Third-party providers self-register in their Django app's ready() method:

# myapp/providers.py
from django_forms_workflows.payments.base import (
    PaymentFlow,
    PaymentProvider,
    PaymentResult,
    PaymentStatus,
)

class MyProvider(PaymentProvider):
    def get_name(self):
        return "My Gateway"

    def get_flow_type(self):
        return PaymentFlow.REDIRECT

    def is_available(self):
        return bool(getattr(settings, "MY_GATEWAY_KEY", ""))

    def create_payment(self, amount, currency, description, metadata, idempotency_key):
        # Call your gateway API to create a checkout session
        session = my_gateway.create_session(amount=amount, currency=currency)
        return PaymentResult(
            success=True,
            status=PaymentStatus.PENDING,
            transaction_id=session.id,
            redirect_url=session.checkout_url,
        )

    def confirm_payment(self, transaction_id, request):
        result = my_gateway.get_payment(transaction_id)
        return PaymentResult(
            success=result.paid,
            status=PaymentStatus.COMPLETED if result.paid else PaymentStatus.FAILED,
            transaction_id=transaction_id,
        )

    def handle_webhook(self, request):
        # Verify and process webhook
        return PaymentResult(...)

    def refund_payment(self, transaction_id, amount=None, reason=None):
        my_gateway.refund(transaction_id, amount=amount)
        return PaymentResult(
            success=True,
            status=PaymentStatus.REFUNDED,
            transaction_id=transaction_id,
        )
# myapp/apps.py
from django.apps import AppConfig

class MyAppConfig(AppConfig):
    name = "myapp"

    def ready(self):
        from django_forms_workflows.payments import register_provider
        from .providers import MyProvider
        register_provider("my_gateway", MyProvider)

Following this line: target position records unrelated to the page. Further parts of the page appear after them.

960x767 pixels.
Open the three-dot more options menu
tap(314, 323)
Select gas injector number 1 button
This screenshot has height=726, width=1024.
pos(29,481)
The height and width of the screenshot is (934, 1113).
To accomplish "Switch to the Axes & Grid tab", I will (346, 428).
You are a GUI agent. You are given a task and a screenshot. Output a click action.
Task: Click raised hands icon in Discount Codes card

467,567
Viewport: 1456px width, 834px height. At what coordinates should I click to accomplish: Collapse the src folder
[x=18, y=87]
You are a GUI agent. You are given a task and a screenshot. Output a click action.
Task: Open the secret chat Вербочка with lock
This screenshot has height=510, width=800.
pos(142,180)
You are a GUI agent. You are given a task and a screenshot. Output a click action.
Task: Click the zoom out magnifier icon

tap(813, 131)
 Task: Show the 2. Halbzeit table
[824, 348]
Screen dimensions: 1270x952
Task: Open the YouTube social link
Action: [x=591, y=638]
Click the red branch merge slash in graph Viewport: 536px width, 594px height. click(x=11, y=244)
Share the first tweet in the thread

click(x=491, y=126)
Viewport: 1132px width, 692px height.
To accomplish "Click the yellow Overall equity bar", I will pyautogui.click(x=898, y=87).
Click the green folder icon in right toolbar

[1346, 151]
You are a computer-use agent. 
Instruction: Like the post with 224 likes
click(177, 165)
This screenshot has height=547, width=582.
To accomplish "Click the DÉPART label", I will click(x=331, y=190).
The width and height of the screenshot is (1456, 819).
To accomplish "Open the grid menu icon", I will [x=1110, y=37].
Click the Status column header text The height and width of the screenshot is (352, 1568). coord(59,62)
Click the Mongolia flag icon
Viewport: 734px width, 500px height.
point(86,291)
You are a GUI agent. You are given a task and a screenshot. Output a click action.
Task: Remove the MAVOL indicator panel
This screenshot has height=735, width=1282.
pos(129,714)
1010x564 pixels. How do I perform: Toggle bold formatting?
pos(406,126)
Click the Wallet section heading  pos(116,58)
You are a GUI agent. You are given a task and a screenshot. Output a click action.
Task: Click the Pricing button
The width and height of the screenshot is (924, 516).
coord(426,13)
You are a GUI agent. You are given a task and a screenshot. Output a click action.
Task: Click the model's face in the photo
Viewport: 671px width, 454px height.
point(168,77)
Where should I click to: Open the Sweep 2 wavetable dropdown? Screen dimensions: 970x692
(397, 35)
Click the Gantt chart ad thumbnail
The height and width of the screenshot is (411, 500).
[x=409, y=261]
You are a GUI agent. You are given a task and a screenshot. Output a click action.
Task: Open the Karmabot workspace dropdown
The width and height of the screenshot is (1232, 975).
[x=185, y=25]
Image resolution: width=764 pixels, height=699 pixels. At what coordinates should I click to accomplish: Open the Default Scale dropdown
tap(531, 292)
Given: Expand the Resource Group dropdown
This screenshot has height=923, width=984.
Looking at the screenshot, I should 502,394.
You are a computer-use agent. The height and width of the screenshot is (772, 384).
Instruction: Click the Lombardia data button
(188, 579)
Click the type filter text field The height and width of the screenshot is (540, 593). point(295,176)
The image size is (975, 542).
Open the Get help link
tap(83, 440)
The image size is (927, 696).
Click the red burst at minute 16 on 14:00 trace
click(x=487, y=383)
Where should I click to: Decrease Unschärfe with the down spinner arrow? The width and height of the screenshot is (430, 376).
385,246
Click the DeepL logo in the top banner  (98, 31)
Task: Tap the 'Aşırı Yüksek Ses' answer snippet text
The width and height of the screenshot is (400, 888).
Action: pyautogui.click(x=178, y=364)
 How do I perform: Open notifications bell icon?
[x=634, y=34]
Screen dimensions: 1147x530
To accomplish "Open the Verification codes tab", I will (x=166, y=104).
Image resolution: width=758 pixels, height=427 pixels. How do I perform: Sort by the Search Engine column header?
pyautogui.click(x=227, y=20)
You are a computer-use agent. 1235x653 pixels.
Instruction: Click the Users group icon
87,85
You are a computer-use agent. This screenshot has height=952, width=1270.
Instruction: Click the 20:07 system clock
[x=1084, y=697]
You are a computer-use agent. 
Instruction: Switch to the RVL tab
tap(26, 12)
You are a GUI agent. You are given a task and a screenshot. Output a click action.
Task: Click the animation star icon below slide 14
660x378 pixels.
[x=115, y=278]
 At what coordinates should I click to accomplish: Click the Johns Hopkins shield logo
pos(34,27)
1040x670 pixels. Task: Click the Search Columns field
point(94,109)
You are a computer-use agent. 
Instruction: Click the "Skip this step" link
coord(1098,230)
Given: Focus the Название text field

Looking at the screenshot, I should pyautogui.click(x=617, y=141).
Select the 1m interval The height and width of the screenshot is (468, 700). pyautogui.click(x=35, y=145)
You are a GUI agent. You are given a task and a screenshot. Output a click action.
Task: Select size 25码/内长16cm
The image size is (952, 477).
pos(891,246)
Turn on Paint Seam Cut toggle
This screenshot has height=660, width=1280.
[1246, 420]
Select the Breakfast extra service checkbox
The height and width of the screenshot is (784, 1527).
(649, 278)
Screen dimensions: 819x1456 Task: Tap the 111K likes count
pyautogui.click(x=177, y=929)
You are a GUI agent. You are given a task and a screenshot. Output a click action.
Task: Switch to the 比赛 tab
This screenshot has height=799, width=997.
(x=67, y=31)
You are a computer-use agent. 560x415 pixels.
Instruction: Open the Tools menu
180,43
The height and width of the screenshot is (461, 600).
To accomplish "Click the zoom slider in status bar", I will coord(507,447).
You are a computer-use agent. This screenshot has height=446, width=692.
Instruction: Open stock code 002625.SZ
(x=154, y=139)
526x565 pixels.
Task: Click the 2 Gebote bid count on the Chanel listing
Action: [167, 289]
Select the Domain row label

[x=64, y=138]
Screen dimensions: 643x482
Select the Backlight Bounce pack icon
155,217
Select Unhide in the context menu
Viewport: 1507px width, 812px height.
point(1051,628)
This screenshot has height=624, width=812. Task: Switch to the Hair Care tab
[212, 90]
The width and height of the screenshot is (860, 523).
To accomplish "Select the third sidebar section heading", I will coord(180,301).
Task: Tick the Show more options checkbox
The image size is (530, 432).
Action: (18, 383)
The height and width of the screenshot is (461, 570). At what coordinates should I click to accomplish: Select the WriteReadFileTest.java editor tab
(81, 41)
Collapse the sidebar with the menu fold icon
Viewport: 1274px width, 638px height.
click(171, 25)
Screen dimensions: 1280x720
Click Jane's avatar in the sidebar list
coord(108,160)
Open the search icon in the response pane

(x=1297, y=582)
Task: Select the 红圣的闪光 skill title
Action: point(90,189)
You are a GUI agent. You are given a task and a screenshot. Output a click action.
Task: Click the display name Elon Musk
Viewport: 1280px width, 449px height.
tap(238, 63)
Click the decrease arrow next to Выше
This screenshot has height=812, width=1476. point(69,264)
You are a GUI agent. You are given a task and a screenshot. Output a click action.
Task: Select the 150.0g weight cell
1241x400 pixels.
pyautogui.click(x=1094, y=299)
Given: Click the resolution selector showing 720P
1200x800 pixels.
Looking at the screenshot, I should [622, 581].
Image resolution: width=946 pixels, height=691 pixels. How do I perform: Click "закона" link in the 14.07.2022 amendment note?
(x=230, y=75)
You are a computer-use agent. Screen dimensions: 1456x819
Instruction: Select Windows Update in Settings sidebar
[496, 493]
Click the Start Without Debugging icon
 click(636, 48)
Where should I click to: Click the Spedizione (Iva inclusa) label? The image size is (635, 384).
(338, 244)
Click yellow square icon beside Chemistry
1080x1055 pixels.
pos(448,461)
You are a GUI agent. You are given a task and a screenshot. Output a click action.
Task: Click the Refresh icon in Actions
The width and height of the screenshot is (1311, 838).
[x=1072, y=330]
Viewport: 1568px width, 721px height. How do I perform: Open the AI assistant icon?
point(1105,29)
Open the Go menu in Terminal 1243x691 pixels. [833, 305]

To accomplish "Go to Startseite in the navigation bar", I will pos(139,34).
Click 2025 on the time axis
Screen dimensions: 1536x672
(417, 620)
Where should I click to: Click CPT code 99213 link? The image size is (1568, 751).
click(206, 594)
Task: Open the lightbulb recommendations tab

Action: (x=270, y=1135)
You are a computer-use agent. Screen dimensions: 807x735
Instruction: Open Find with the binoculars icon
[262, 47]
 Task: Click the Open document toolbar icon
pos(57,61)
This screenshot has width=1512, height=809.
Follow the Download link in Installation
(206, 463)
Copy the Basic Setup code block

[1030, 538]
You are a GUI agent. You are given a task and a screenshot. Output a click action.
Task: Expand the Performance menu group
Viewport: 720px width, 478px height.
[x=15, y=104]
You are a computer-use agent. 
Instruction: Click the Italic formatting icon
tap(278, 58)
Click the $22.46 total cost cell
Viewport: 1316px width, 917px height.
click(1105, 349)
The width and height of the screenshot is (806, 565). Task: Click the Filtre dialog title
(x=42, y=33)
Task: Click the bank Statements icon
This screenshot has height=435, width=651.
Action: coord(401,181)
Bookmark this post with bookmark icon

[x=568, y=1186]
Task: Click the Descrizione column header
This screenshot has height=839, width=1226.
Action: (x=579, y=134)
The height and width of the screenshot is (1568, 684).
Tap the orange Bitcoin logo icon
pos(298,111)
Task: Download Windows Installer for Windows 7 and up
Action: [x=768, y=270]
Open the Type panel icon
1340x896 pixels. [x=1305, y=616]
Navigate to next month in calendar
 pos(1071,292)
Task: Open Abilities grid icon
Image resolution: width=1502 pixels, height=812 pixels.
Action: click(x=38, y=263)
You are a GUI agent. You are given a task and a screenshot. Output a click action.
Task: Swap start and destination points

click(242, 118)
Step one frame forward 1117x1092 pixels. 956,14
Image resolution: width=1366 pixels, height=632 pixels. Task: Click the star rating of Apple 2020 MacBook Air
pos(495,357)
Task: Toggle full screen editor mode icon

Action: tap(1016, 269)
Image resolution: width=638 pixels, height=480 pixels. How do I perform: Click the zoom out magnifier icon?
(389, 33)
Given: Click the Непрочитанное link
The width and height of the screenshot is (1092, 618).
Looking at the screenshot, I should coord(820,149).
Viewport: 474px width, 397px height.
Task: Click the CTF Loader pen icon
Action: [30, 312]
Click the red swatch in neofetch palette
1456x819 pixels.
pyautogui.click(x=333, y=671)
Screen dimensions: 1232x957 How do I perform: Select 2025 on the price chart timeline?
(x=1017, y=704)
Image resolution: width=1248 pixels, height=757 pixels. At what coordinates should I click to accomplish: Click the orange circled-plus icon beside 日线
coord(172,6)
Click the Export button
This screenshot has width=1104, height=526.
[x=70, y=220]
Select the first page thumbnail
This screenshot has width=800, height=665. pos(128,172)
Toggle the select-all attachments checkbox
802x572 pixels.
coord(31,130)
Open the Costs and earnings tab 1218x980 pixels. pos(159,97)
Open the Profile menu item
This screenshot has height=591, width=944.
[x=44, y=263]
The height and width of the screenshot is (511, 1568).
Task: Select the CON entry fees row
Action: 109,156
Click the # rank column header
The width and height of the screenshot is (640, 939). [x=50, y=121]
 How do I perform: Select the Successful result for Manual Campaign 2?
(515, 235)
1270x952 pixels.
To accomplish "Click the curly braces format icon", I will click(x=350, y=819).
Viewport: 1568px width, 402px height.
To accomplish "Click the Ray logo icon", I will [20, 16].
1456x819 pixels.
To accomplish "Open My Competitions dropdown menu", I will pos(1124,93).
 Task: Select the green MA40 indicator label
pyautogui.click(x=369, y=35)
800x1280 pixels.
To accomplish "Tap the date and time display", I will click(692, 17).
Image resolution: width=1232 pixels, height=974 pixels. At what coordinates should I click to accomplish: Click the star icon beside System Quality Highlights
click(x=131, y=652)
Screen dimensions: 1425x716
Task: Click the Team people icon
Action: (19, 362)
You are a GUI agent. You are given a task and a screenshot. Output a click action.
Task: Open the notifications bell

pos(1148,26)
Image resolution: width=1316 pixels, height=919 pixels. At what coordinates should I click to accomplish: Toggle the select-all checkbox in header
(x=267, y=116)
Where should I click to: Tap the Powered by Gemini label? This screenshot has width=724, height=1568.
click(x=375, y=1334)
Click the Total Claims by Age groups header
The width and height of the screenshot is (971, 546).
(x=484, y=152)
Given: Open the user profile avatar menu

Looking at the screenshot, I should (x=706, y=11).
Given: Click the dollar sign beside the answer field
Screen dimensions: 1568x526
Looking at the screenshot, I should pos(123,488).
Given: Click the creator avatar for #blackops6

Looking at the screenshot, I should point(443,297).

The provider will appear in the admin and form builder dropdowns automatically.

Admin integration

  • FormDefinition: A collapsible "Payment" fieldset exposes all seven payment configuration fields.
  • FormSubmission: A PaymentRecordInline shows all payment attempts for a submission (read-only).
  • PaymentRecord: A standalone read-only admin with search by transaction ID, status filtering, and date hierarchy.

Form builder integration

The form builder's settings panel includes a "Payment" section with:

  • Payment enabled toggle
  • Provider dropdown (populated from registry)
  • Amount type (fixed / from field)
  • Fixed amount input
  • Amount field selector
  • Currency input
  • Description template input

Sync and cloning

  • Clone forms action copies all seven payment fields to the cloned form.
  • Sync export/import serializes and restores payment configuration. PaymentRecord instances are not synced (they are runtime data).